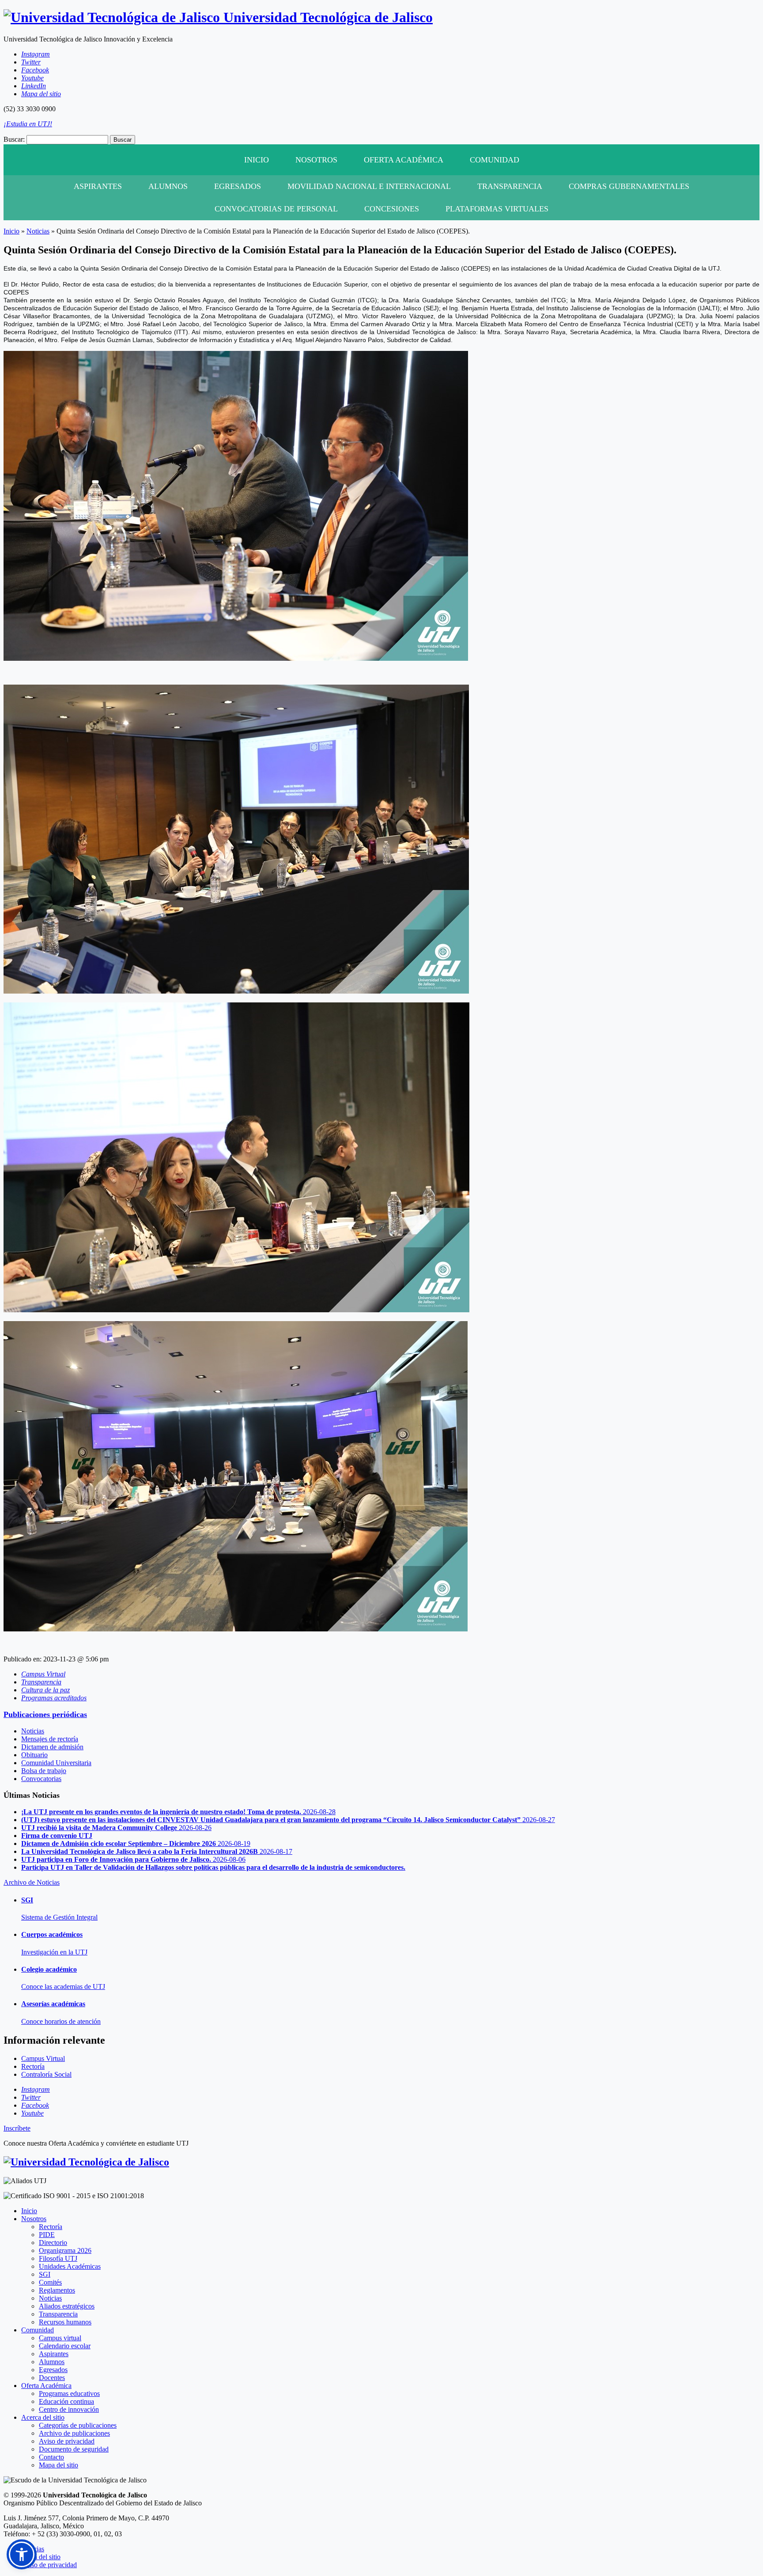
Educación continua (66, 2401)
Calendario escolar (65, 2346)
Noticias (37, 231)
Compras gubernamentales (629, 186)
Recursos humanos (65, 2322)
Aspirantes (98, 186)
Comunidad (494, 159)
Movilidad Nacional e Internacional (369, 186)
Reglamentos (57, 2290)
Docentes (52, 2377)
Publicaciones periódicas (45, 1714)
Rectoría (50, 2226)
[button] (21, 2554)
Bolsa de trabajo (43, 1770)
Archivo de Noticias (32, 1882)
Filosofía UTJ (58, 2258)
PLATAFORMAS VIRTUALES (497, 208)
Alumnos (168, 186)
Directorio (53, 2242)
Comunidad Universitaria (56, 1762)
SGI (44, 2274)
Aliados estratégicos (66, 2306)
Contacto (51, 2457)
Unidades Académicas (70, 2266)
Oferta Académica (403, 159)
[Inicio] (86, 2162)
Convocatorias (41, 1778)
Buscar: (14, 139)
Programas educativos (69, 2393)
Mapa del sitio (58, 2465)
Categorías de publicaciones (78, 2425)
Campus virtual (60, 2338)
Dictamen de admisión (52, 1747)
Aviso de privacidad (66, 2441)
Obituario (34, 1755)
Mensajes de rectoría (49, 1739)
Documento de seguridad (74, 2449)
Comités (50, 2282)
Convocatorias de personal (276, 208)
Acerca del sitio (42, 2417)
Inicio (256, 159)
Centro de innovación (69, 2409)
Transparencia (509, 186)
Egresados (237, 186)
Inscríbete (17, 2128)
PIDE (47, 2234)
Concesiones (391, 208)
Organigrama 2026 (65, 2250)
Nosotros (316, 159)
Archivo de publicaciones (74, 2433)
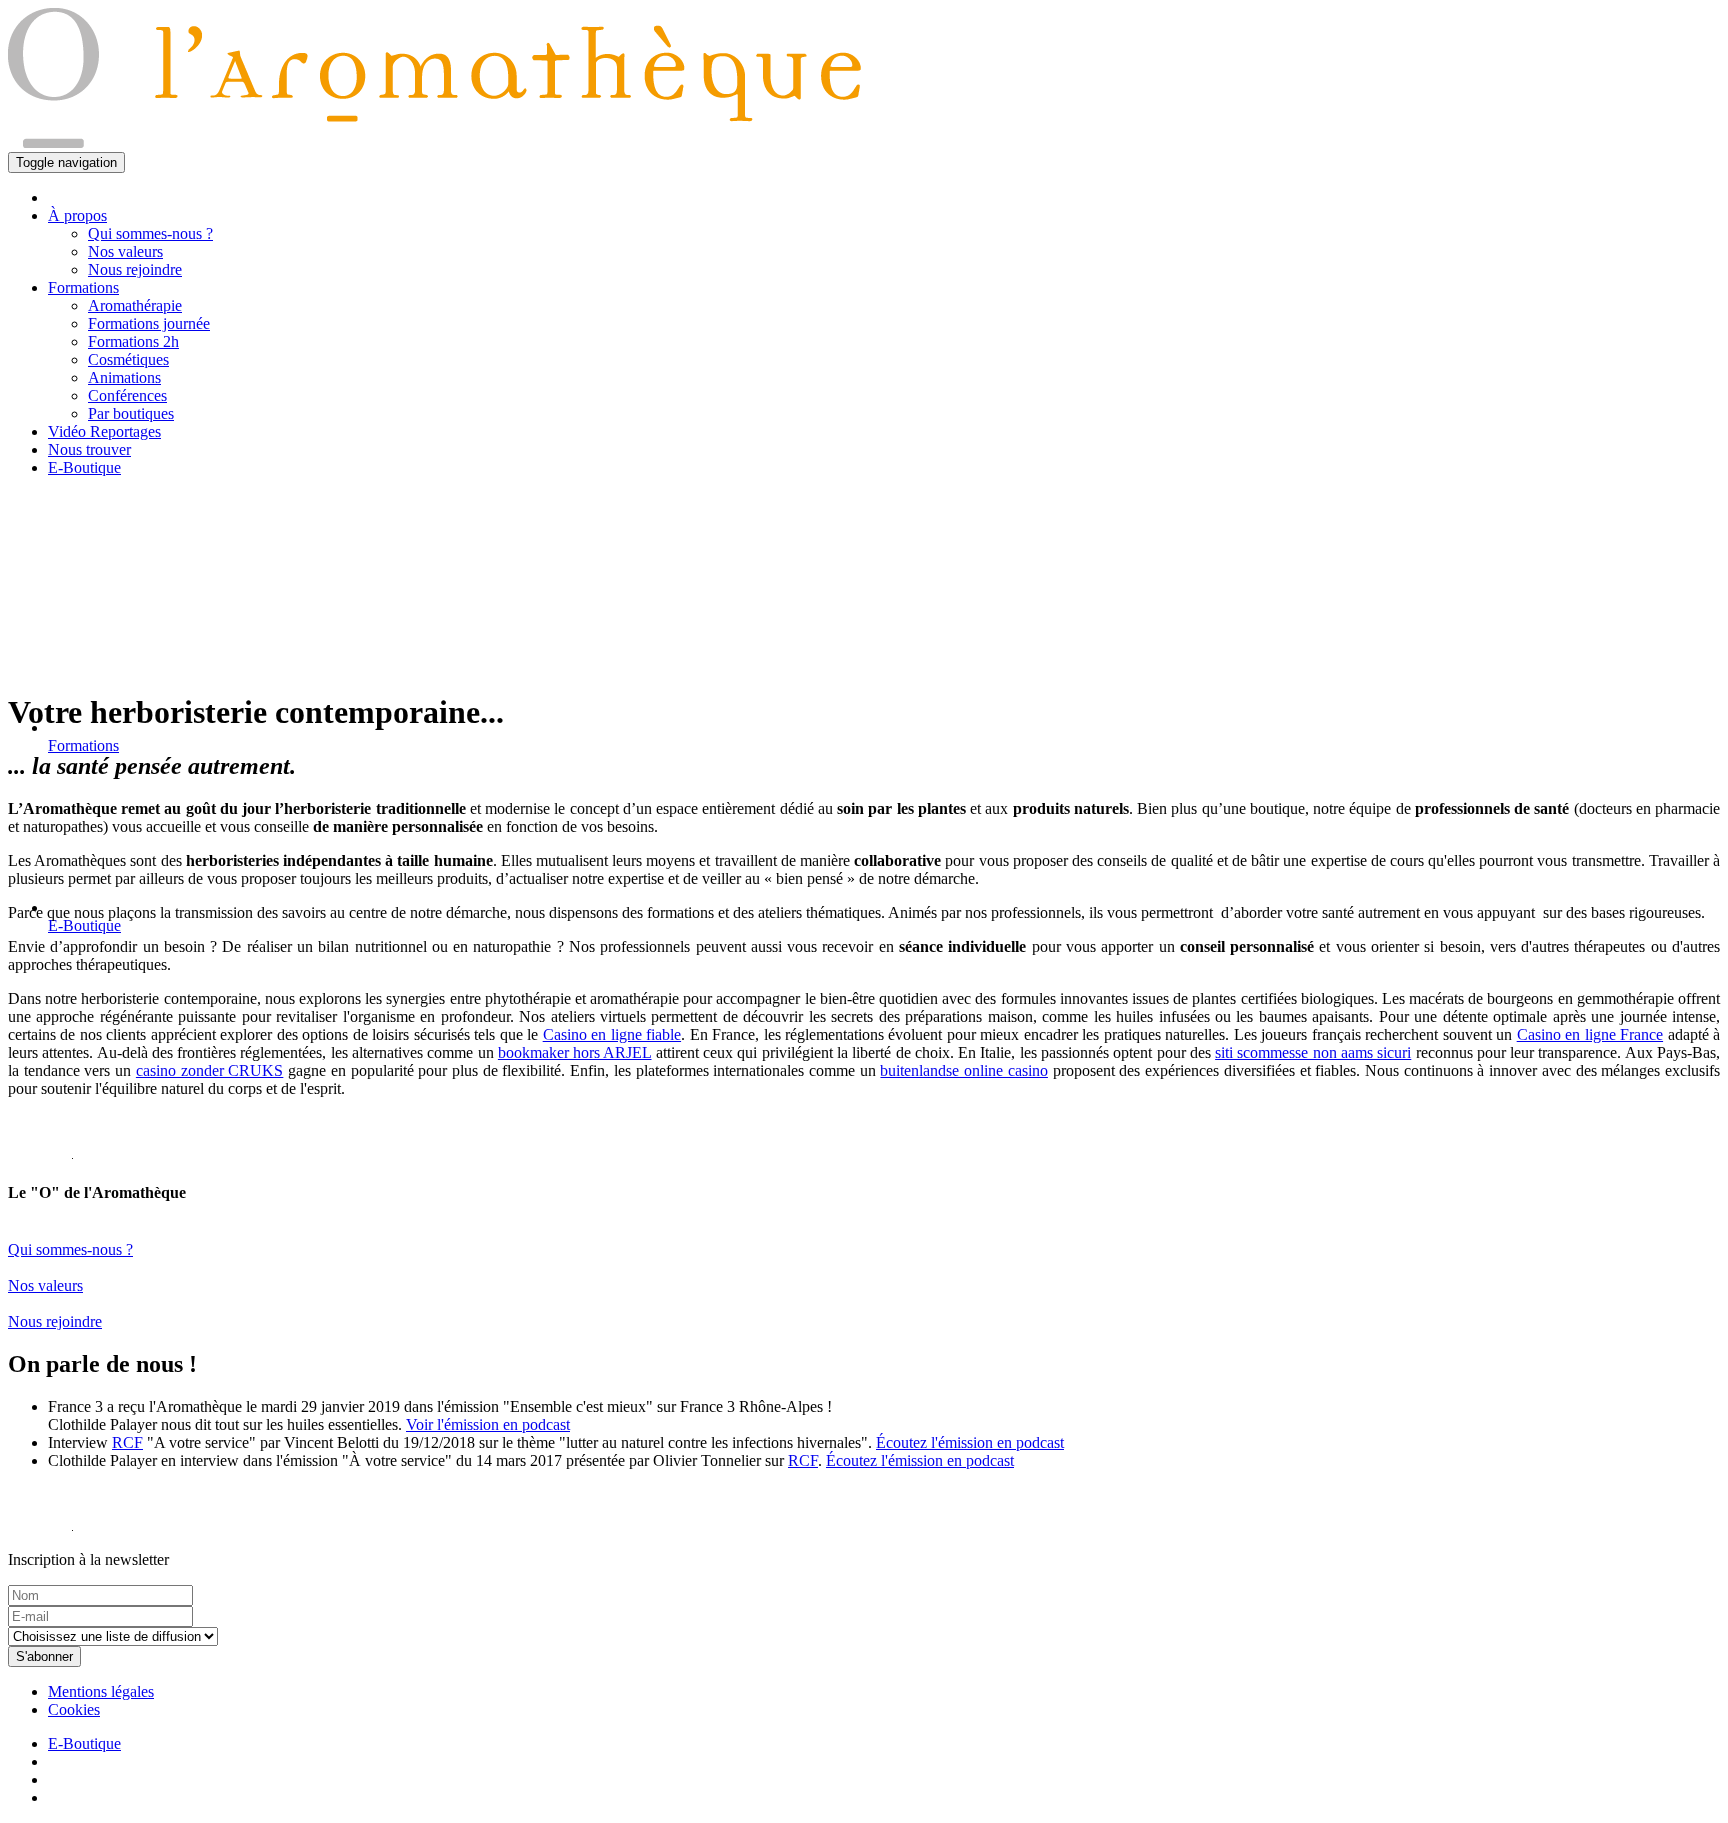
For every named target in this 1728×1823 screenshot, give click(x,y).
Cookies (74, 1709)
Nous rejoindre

========

■ WHAT IS BEING ASKED ■
Retype the records in full, exactly as given, and omit the pictures.

■ REPLY ■
Educación continua (66, 2401)
Calendario escolar (65, 2346)
Noticias (37, 231)
Compras gubernamentales (629, 186)
Recursos humanos (65, 2322)
Aspirantes (98, 186)
Comunidad (494, 159)
Movilidad Nacional e Internacional (369, 186)
Reglamentos (57, 2290)
Docentes (52, 2377)
Publicaciones periódicas (45, 1714)
Rectoría (50, 2226)
[button] (21, 2554)
Bolsa de trabajo (43, 1770)
Archivo de Noticias (32, 1882)
Filosofía UTJ (58, 2258)
PLATAFORMAS VIRTUALES (497, 208)
Alumnos (168, 186)
Directorio (53, 2242)
Comunidad Universitaria (56, 1762)
SGI (44, 2274)
Aliados estratégicos (66, 2306)
Contacto (51, 2457)
Unidades Académicas (70, 2266)
Oferta Académica (403, 159)
[Inicio] (86, 2162)
Convocatorias (41, 1778)
Buscar: (14, 139)
Programas educativos (69, 2393)
Mapa del sitio (58, 2465)
Categorías de publicaciones (78, 2425)
Campus virtual (60, 2338)
Dictamen de admisión (52, 1747)
Aviso de privacidad (66, 2441)
Obituario (34, 1755)
Mensajes de rectoría (49, 1739)
Documento de seguridad (74, 2449)
Comités (50, 2282)
Convocatorias de personal (276, 208)
Acerca del sitio (42, 2417)
Inicio (256, 159)
Centro de innovación (69, 2409)
Transparencia (509, 186)
Egresados (237, 186)
Inscríbete (17, 2128)
PIDE (47, 2234)
Concesiones (391, 208)
Organigrama 2026 (65, 2250)
Nosotros (316, 159)
Archivo de publicaciones (74, 2433)
For every named target in this 1728×1823 screenshot, give click(x,y).
Cookies (74, 1709)
Nous rejoindre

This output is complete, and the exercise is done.